Of all the dumbest moves Nicholas II could have made making the czarina in charge was one of if not the stupidest things he could have done. That decision likely was the last nail in coffin of the czar's reign.

The hysterical wreck Empress Alexandra was out of her depth, and totally ill equipped to stand in as a monarch during peace time; but for a Russia at war and a power keg of revolution about to explode, it was just the last straw that broke Russia's back.

Again as one has said often in this thread, all the moaning and sympathy for Nicholas II and his wife are of recent vintage; certainly after their deaths.
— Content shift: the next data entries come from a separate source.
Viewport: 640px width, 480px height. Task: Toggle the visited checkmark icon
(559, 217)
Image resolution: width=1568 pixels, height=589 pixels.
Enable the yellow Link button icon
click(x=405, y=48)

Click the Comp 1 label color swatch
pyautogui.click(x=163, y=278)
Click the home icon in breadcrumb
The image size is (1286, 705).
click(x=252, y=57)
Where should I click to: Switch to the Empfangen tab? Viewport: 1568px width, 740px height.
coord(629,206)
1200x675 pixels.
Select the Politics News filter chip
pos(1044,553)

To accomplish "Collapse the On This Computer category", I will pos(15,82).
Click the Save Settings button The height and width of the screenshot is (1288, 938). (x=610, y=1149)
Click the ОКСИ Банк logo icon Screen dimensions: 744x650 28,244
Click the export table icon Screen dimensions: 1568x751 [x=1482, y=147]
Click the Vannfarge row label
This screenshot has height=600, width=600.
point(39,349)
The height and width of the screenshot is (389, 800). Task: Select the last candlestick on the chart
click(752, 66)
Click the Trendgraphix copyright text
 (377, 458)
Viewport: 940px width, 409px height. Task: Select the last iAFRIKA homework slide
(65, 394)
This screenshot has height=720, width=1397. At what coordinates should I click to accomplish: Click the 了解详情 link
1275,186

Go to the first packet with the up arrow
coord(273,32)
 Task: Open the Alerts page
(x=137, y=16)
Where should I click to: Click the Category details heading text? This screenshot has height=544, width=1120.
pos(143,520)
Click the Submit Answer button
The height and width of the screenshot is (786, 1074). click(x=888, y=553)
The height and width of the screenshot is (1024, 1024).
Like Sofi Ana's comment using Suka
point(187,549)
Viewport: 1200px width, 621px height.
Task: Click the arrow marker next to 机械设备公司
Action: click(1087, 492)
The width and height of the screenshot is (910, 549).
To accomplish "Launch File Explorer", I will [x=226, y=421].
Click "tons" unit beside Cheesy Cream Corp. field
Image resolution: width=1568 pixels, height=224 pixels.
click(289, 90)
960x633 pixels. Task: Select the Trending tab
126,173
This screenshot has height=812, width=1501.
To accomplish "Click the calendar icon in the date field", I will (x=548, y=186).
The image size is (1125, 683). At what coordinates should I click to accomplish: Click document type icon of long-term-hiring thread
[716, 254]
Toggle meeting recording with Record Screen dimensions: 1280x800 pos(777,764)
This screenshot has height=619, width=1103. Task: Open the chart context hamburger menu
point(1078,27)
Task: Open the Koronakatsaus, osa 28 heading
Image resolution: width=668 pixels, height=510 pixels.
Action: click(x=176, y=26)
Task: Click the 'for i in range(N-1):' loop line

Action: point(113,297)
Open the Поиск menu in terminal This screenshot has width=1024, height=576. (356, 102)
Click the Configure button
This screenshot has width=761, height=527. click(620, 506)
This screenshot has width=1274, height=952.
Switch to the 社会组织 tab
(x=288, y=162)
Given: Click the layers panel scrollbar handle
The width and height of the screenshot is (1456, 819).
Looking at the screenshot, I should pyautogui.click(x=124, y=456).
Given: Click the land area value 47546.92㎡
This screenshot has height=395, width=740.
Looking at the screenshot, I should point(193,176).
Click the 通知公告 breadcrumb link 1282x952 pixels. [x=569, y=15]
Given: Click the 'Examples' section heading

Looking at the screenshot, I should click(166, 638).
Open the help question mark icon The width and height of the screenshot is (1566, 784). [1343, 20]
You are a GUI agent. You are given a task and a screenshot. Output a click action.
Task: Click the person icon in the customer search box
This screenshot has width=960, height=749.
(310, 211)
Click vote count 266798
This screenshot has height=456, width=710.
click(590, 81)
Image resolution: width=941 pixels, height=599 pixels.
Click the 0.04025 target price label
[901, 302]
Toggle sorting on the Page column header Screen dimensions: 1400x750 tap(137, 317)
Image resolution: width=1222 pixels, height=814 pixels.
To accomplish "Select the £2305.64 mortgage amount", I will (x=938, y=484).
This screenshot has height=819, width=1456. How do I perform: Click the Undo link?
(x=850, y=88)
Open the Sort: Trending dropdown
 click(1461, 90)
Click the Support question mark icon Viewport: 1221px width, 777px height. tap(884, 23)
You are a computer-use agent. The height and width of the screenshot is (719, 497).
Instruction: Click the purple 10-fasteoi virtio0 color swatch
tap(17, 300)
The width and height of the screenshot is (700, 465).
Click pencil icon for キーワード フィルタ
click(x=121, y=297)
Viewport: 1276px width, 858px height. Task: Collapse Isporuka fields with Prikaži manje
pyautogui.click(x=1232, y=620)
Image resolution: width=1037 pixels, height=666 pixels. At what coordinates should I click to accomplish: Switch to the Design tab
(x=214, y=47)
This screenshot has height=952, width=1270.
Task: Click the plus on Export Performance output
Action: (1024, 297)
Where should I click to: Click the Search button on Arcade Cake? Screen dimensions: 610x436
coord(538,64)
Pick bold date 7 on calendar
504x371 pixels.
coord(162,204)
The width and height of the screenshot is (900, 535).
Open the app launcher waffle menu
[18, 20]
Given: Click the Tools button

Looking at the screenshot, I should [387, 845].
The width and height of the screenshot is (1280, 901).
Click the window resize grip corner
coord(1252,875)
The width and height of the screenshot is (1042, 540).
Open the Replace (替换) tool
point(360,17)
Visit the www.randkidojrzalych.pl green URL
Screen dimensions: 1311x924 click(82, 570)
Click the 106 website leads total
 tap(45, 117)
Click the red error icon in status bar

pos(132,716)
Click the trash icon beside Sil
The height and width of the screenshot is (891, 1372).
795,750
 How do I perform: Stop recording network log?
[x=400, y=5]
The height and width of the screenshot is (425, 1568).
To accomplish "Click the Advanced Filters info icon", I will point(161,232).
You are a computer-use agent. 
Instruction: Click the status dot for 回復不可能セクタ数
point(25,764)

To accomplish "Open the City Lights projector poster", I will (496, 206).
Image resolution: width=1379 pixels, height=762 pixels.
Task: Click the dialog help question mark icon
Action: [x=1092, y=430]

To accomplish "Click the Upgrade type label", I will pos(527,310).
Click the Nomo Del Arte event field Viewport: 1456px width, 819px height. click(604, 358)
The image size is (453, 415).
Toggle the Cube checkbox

Dowager Empress Marie and other Romanovs had not only to adjust to their new situation post revolution, but also the murders of their family members *and* the fact much of the sorry mess could be laid at the feet of Nicholas and Alexandra.
All Nicholas needed to do was find a competent prime minister and let that person pick a cabinet and run the Russian government. He wouldn't do it and instead preferred to do things like leave his unpopular German wife in charge of things.

Than when riots broke out in St. Petersburg because the people had no bread to eat, Nicholas ordered the Russian Army to shoot those breaking into stores to get food. More revolutions have probably begun because the peasants ran out of food than for any other reason.

Russia was ripe for revolution. It could easily have happened in 1905--twelve years earlier--after Bloody Sunday, but somehow they were able to keep a lid on it. This time, the Russian people would murder every noble they could get their hands on.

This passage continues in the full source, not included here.